I've been busy working to develop the business plan of the foundation to help guide fundraising efforts. New program and funding initiatives are listed on the Projects page of www.sanchia.org. I'll list them here as well. I'm excited for the great things we can do for some of the most vulnerable members of our community. Please consider making a donation either  through the website or via the foundation's gofundme page.

 

Residential Youth Activities Fund

The Mohawk Hard-to-Place Unit of the Children’s Home in Schenectady, NY is the home for youth who have been in residential care for a significant part of their lives. This was Sanchia’s last work place. The Residential Youth Activities Fund will provide the funding  for onsite and community activities that give residents a fuller more rounded life experience.

 

Garrison House

Families and individuals with developmental disabilities are seeking independent living solutions for family members and themselves in increasing numbers. The service continuum after an individual reaches the age of 21, the age when school age serves end and adult services begin, is not sufficient to meet the housing needs for people with developmental disabilities. Garrison House is a hybrid program drawing on the resources of the nonprofit and for-profit sectors to create independent living solutions tailored to the needs of the individual.

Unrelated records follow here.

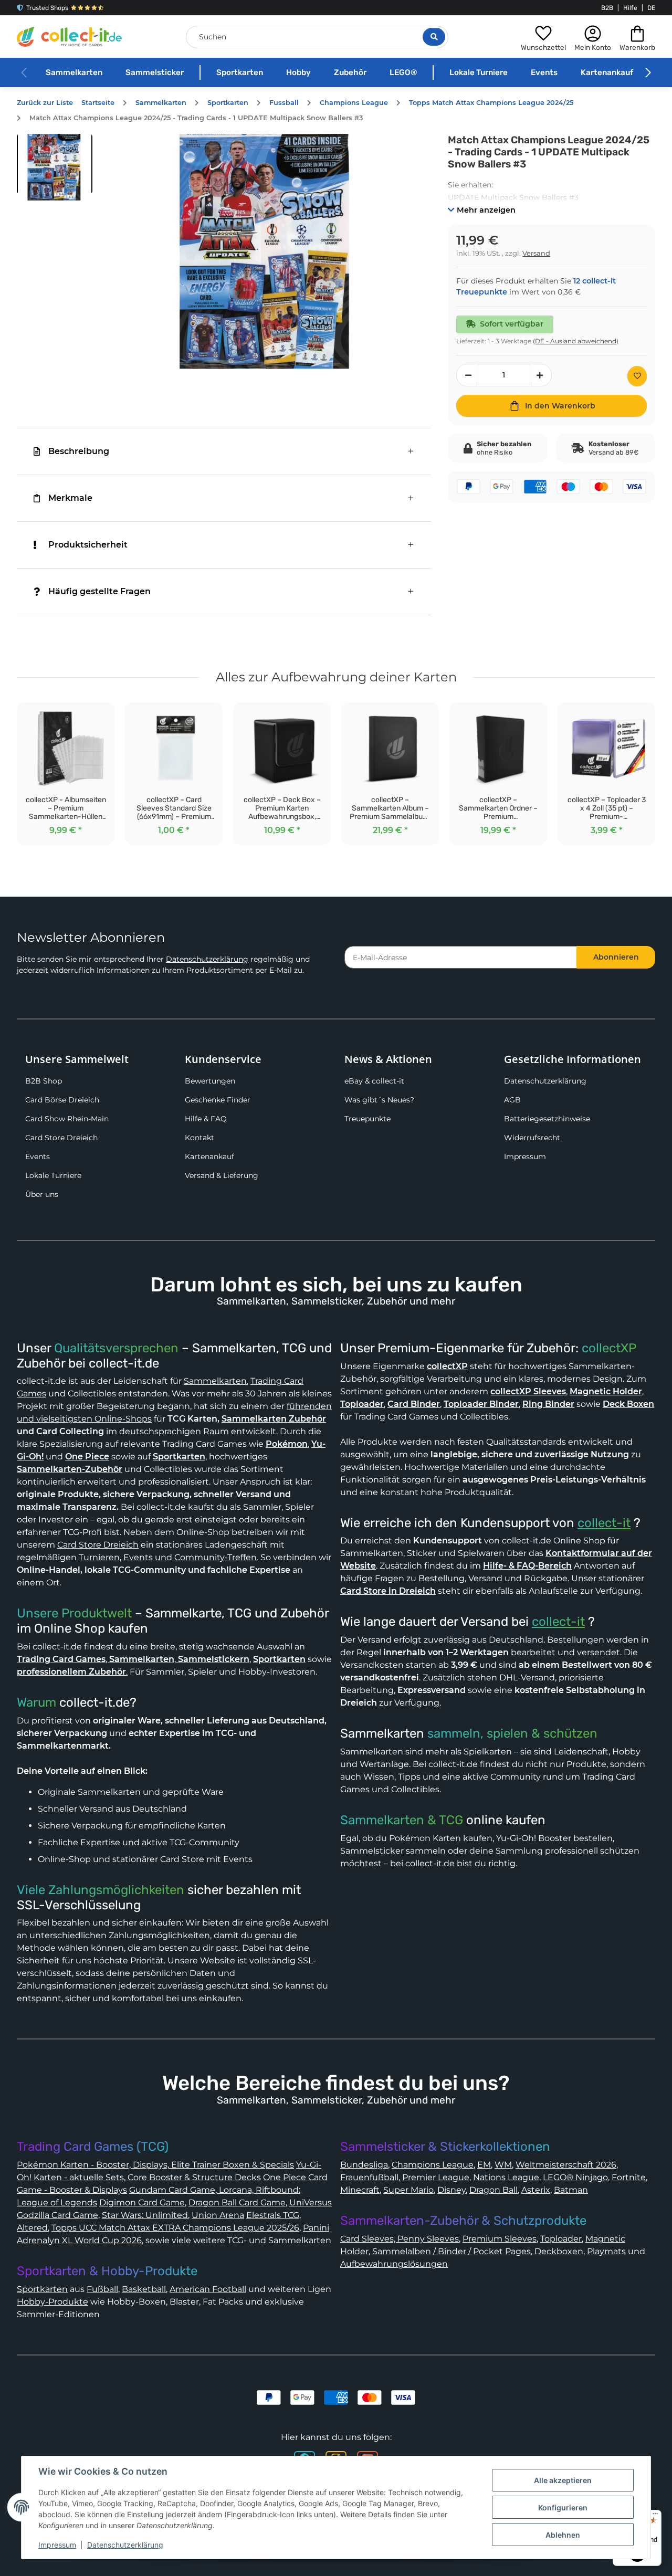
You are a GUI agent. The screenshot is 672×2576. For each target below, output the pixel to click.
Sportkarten (239, 72)
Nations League (506, 2177)
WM (503, 2165)
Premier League (435, 2177)
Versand (536, 253)
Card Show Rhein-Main (67, 1118)
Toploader (561, 2239)
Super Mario (408, 2190)
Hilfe (630, 8)
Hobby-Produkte (52, 2302)
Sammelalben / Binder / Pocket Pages (451, 2251)
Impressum (525, 1156)
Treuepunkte (367, 1118)
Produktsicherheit (88, 545)
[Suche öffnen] (434, 37)
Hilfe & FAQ (206, 1118)
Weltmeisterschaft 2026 (566, 2165)
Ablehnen (562, 2534)
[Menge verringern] (467, 375)
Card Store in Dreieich (388, 1591)
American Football (208, 2289)
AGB (512, 1100)
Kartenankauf (607, 72)
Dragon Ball (493, 2190)
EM (484, 2165)
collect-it (604, 1523)
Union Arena (218, 2215)
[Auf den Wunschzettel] (637, 376)
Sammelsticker (154, 72)
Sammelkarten (74, 72)
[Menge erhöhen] (540, 375)
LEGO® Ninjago (575, 2177)
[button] (543, 36)
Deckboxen (558, 2251)
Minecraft (360, 2190)
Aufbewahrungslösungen (394, 2264)
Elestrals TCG (272, 2215)
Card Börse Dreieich (62, 1100)
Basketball (144, 2289)
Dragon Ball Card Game (237, 2202)
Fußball (102, 2289)
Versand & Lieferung (221, 1175)
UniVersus (310, 2202)
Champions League (433, 2165)
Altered (32, 2228)
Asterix (535, 2190)
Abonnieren (616, 957)
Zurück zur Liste (45, 103)
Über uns (41, 1194)
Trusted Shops (47, 8)
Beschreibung (78, 451)
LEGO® (403, 72)
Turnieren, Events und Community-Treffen (168, 1557)
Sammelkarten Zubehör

In doing so the program also creates housing solutions for students in related fields seeking real world experience and people in need of stable housing opportunities.

 

Autism and Mental Health Initiative

According to Data USA the clinician to patient ratio for mental health across all counties in New York state is 1 to 202. There are not enough health care providers to go around. Within that insufficient group of providers, the number who are equipped and willing to meet the needs of people with autism who also have mental health issues is smaller still. Families fight against barriers to access to find that the care that the need is only available hours away in another city or another state. The Autism and Mental Health Initiative is a coordinated effort with community partners to raise awareness of the mental health needs of people on the autism spectrum and create a movement that brings the necessary state, federal, and county resources to the Syracuse community.